W. F. Hegel, Estetica, trad. It. Di Nicolao Merker
In apertura di “The Browning version”, il noto dramma di Terence Rattigan, il giovane John Taplow esegue di fronte al professore Frank Hunter, qualche imitazione del decano Andrew Crocker-Harris un insegnante di materie classiche in un college inglese per ragazzi che sta per ritirarsi dall’insegnamento (sostituito appunto da Hunter) e che gli alunni nel corso dei suoi diciotto anni di servizio hanno preso a soprannominare The Crock (che vale il nostro Babbione) o l’Himmler del primo anno. Poco dopo aver confidato ad Hunter di stimare e amare il professor Crocker-Harris, Taplow esegue un’ultima imitazione che viene vista dalla moglie di Crocker-Harris appena arrivata.
Successivamente, Taplow regala al suo professore un libro di seconda mano, la traduzione di Browning dell’Agamennone di Eschilo (da cui il titolo dell’opera di Rattigan), con una dedica in frontespizio. Il professore è commosso dal regalo e dalla dedica (God from afar looks graciously upon a gentle master), ma il suo entusiasmo viene poco dopo annullato dalla confessione della moglie che gli racconta di aver visto Taplow imitarlo.
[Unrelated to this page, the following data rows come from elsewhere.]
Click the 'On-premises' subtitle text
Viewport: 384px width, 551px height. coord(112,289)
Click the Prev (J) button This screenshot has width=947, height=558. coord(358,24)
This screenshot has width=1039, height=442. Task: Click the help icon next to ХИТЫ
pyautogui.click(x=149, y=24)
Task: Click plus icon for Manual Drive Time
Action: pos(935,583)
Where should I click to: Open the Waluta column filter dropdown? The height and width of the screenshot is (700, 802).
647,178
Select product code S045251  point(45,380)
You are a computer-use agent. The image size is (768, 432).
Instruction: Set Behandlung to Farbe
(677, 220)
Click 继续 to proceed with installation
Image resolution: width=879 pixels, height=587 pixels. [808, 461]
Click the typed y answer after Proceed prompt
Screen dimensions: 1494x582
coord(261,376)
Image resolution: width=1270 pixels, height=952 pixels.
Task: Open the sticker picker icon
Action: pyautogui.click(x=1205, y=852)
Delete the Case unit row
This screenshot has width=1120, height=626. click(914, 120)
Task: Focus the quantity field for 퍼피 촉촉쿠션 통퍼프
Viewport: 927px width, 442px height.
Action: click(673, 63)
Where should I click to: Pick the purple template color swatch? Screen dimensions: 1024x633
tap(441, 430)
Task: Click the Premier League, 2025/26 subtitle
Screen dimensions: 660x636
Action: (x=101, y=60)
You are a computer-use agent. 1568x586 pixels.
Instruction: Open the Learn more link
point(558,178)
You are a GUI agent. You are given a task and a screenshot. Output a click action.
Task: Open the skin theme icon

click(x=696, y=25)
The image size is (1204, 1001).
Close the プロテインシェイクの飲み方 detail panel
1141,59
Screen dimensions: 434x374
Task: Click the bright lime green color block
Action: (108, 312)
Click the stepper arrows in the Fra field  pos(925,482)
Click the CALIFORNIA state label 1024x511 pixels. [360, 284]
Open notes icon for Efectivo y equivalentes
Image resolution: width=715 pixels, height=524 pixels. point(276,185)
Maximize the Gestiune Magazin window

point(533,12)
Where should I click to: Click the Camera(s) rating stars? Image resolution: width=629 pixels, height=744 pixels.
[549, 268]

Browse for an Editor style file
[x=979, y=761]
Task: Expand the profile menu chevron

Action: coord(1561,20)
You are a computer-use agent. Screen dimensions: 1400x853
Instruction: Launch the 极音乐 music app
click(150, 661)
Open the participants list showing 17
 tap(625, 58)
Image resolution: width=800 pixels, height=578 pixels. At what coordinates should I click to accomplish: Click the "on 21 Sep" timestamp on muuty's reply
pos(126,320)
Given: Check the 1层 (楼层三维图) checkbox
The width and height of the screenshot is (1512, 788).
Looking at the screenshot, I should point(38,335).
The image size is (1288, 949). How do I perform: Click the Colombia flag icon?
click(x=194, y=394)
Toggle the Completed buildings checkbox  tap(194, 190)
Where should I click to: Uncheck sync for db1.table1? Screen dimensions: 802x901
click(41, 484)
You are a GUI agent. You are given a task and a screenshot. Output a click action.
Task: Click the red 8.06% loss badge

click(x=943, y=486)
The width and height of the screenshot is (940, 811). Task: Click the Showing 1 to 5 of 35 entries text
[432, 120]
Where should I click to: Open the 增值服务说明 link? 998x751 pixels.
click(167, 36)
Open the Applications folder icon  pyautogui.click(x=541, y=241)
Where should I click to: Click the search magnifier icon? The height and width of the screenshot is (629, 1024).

I nomignoli al professore sono diffusi tra gli studenti e divengono il modo più condiviso di riferirsi a lui. Nel dramma, tuttavia, prima ancora di vederlo comparire in scena noi facciamo la conoscenza di Crocker-Harris per il tramite dell’imitazione che ne fa Taplow, un’imitazione che, a differenza dei nomignoli, non muove da sentimenti negativi, ma da affetto. Quando Crocker-Harris viene a conoscenza dei soprannomi, rimane ferito, certo, ma tenta di trovare giustificazioni razionali, cerca di spiegarsi; quando apprende dell’imitazione, al contrario, getta addolorato il libro sul tavolo e se ne va, si apparta, la ferita essendo d’altro genere; non l’orgoglio, ma il sentimento di aver subito un tradimento.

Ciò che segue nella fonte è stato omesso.